Perhaps younger generations, with a looser connection to church, will be more relaxed and open-handed, perhaps their stories will be as lively as those told by others. Older generations, nurtured on the Book of Common Prayer and stern Church of Ireland services, would have been shaped by the catechism which was relentless in placing responsibility upon individuals:
My duty towards my Neighbour, is to love him as myself, and to do to all men as I would they should do unto me: To love, honour, and succour my father and mother: To honour and obey all that are put in authority over me: To submit myself to all my governors, teachers, spiritual pastors, and masters: To order myself lowly and reverently to all who are set over me: To hurt no body by word or deed: To be true and just in all my dealing: To bear no malice nor hatred in my heart: To keep my bands from picking and stealing, and my tongue from evil speaking, lying, and slandering. To keep my body in temperance, soberness, and chastity: Not to covet nor desire other men’s goods; but to learn and labour truly to get mine own living, and to do my duty in that state of life, unto which it shall please God to call me.
There was no real option in the Church of Ireland to go to confession and be absolved of one’s sins; if you had failed to live up to the standards set down in the Bible and taught in the catechism, then it was God to whom you would answer, and no clergyman could get you off the hook. It’s not that the Prayer Book did not provide for confession, it did:
And because it is requisite, that no man should come to the Holy Communion, but with a full trust in God’s mercy, and with a quiet conscience; therefore if there be any of you, who by this means cannot quiet his own conscience herein, but requireth further comfort or counsel, let him come to me, or to some other discreet and learned Minister of God’s Word, and open his grief; that by the ministry of God’s holy Word, he may receive the benefit of absolution, together with spiritual counsel and advice, to the quieting of his conscience, and avoiding of all scruple and doubtfulness.

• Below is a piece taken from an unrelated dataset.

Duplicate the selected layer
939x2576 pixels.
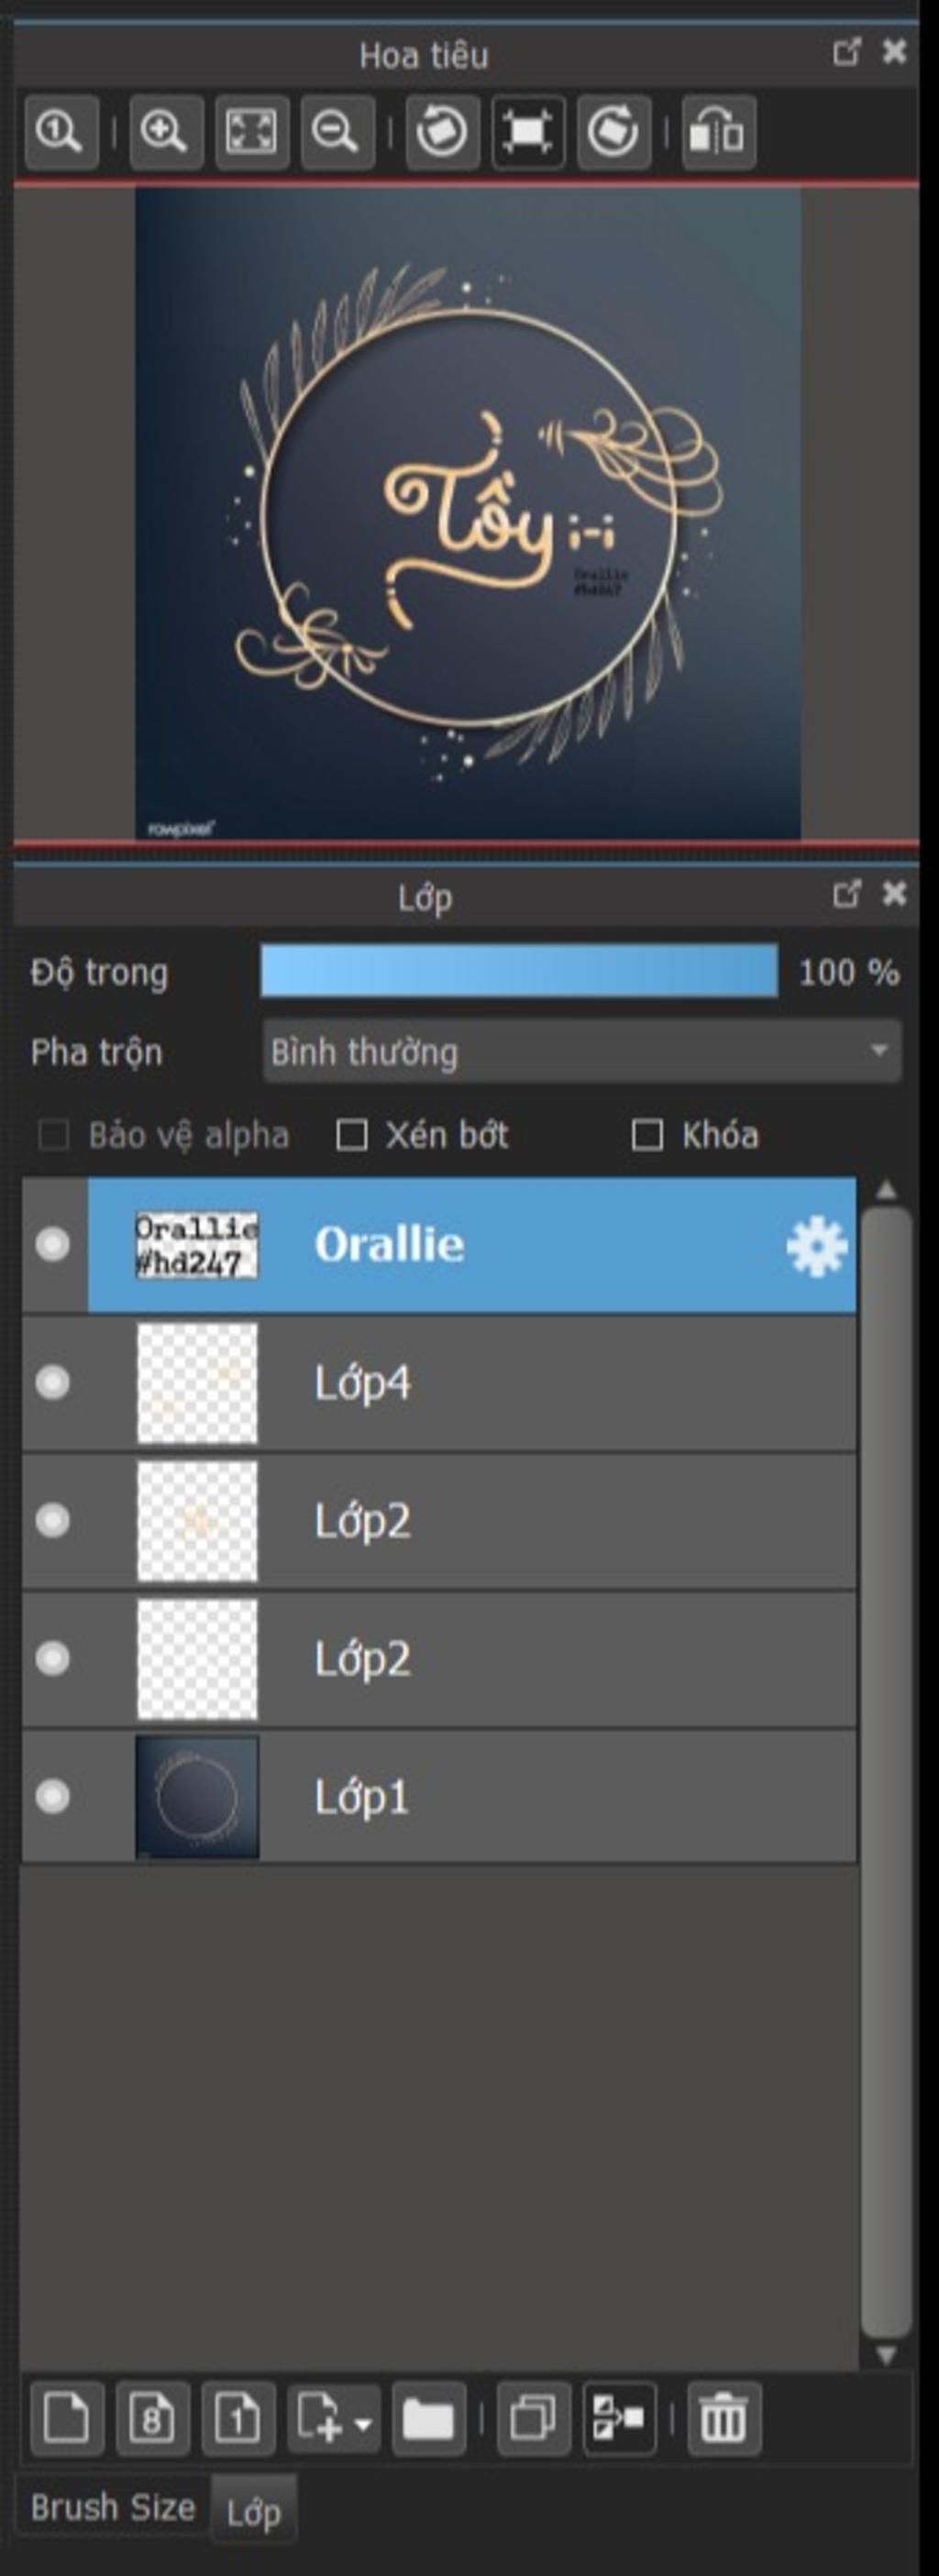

It’s just that it is hard to imagine the sober and upright congregations who filled the pews each Sunday would ever have contemplated going to the Rector with anything but the most serious of concerns. It was much easier to have a simple bluntness in the first place, than to get mixed up with things that troubled the conscience.
The old Protestant mindset included many vices, selfishness, a lack of charity, spiritual arrogance and snobbery among them, but there were good qualities as well – qualities which it would be a pity to lose.